In Elizabeth George Speare's The Bronze Bow, Daniel has a particular idea of who the Messiah will be and what he will do. Daniel is one of the Zealots, a group of Jews who vows to resist Roman rule to the death. He even joins a group of radical Zealots led by Rosh that lives in the mountains and raids the Romans—and others—at any opportunity.
Daniel, then, is expecting a Messiah who will be just like him. He wants a Messiah who will lead the Jews to stand up against and defeat the Romans, finally driving them from Israel once and for all. Daniel, in other words, creates a Messiah in his own image rather than being willing to accept the Messiah that God actually sends.
Therefore, Daniel has a difficult time accepting Jesus as the Messiah sent by God. Jesus has no plans to drive out the Romans by violence or by any other method. In fact, He calls His followers to love the Romans, something Daniel cannot even fathom. Even after Daniel witnesses Jesus's miracles, hears His teaching, and even finds himself attracted to Jesus's way, Daniel still resists. He wants to hold onto his grudge against the Romans and his determination to overthrow them.

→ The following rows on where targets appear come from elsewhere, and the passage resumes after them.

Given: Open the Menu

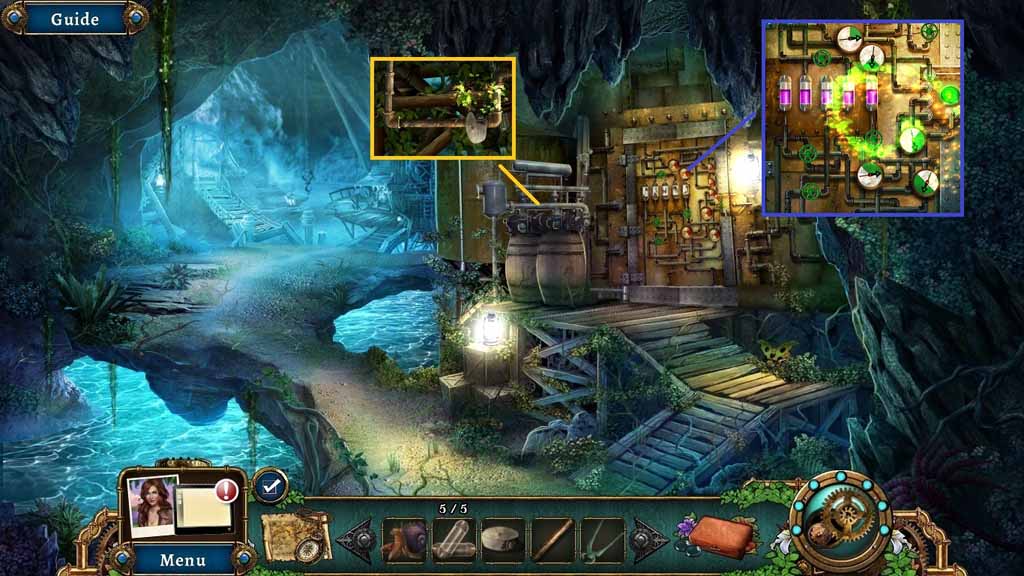Looking at the screenshot, I should 183,559.
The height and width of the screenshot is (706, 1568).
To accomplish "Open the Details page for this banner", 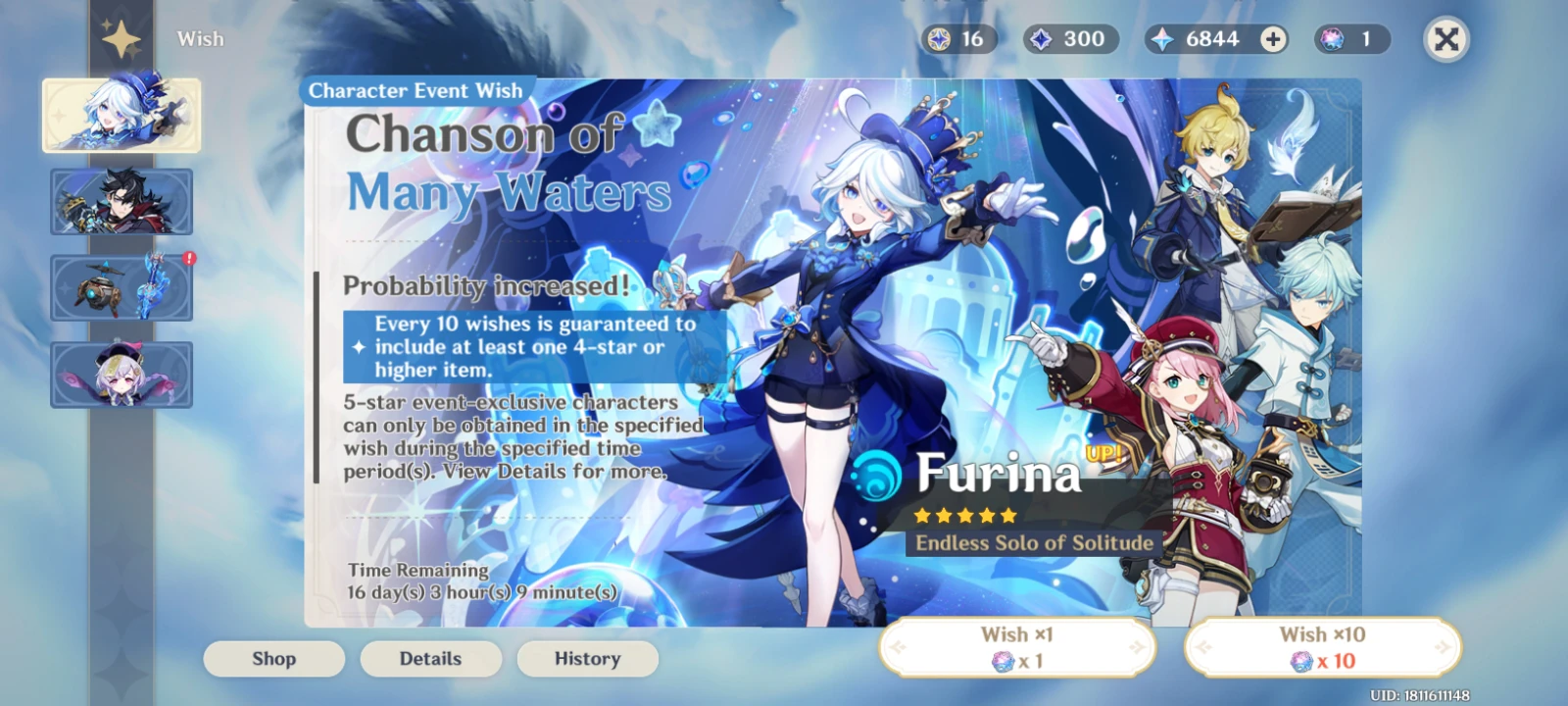I will pos(430,659).
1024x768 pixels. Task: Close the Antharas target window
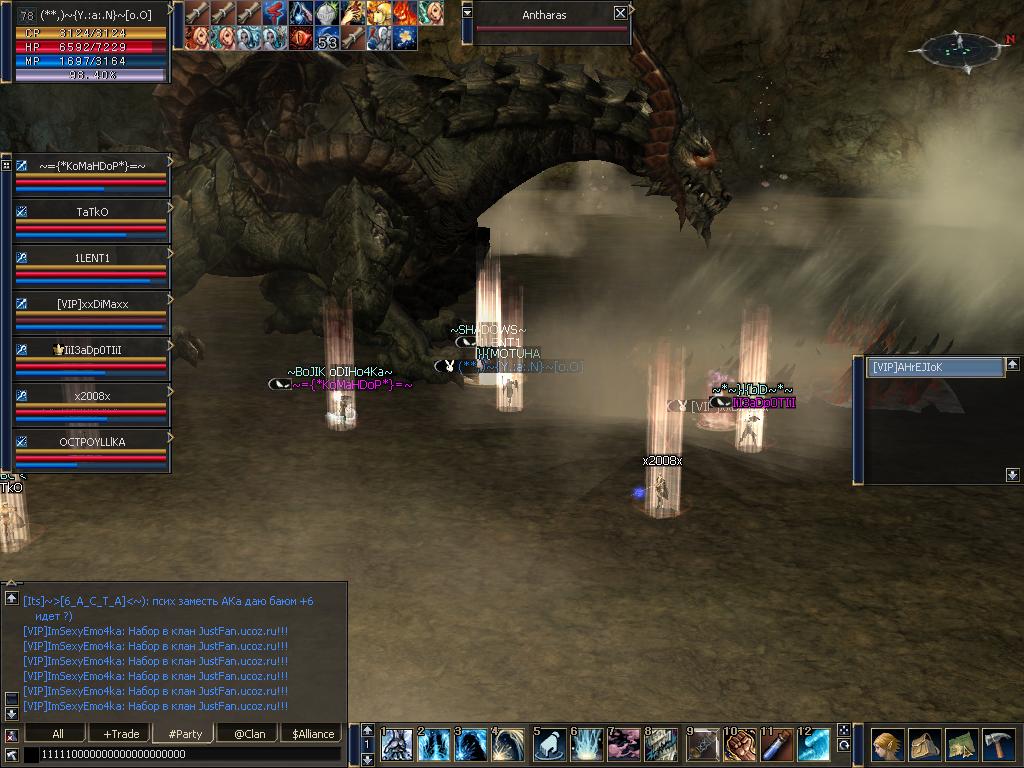pyautogui.click(x=620, y=14)
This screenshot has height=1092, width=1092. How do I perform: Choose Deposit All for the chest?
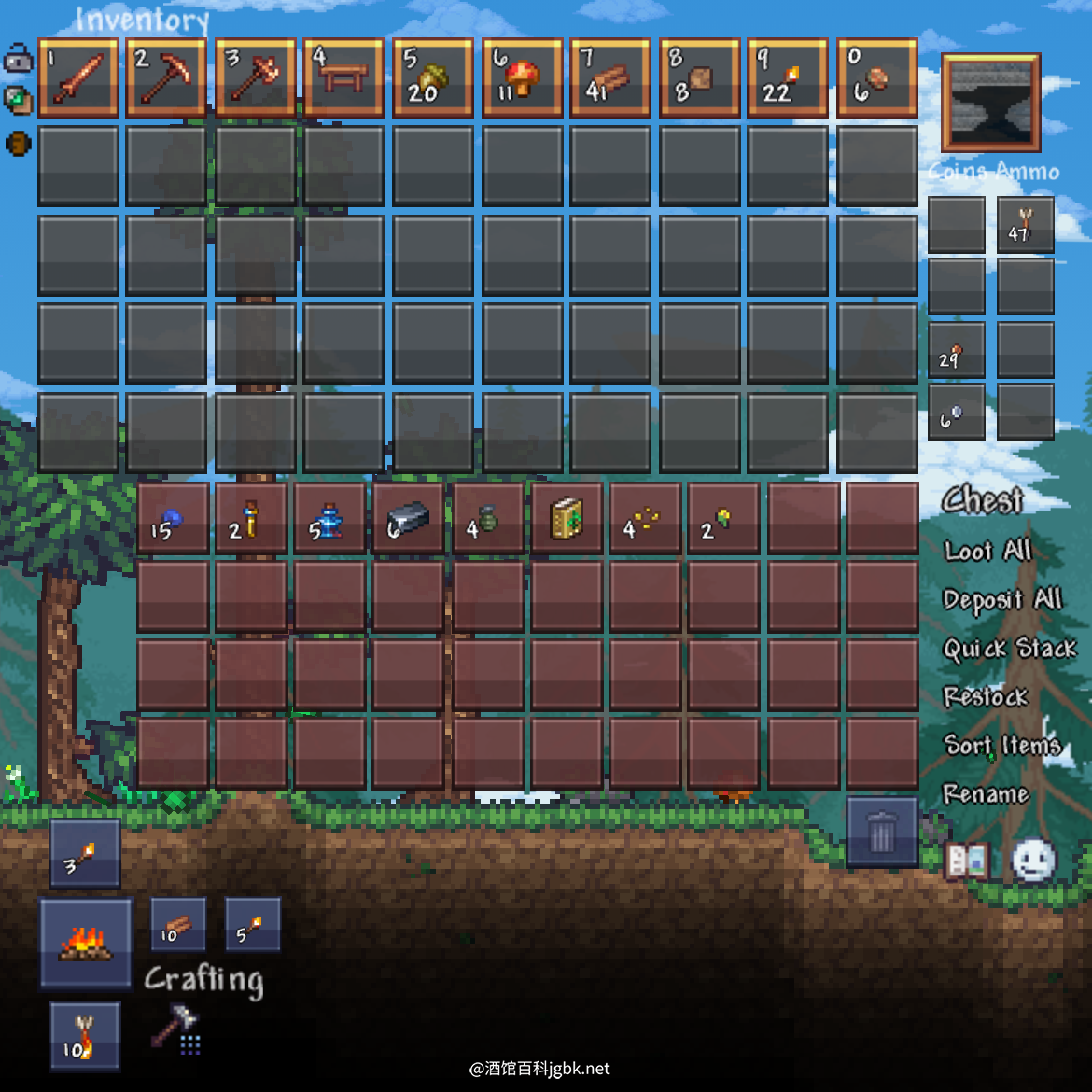click(1001, 599)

Of course, Daniel thinks he has an understandable reason for his hatred of the Romans. They were, after all, responsible for his parents' deaths. But Jesus challenges Daniel's desire for revenge. He makes Daniel look at things in a new way, and this is difficult.
Only after Jesus heals Leah—and, in a completely different way, Daniel himself—can Daniel begin to accept Jesus as the Messiah sent by God, a Messiah he wasn't expecting but the right Messiah for God's plan of salvation.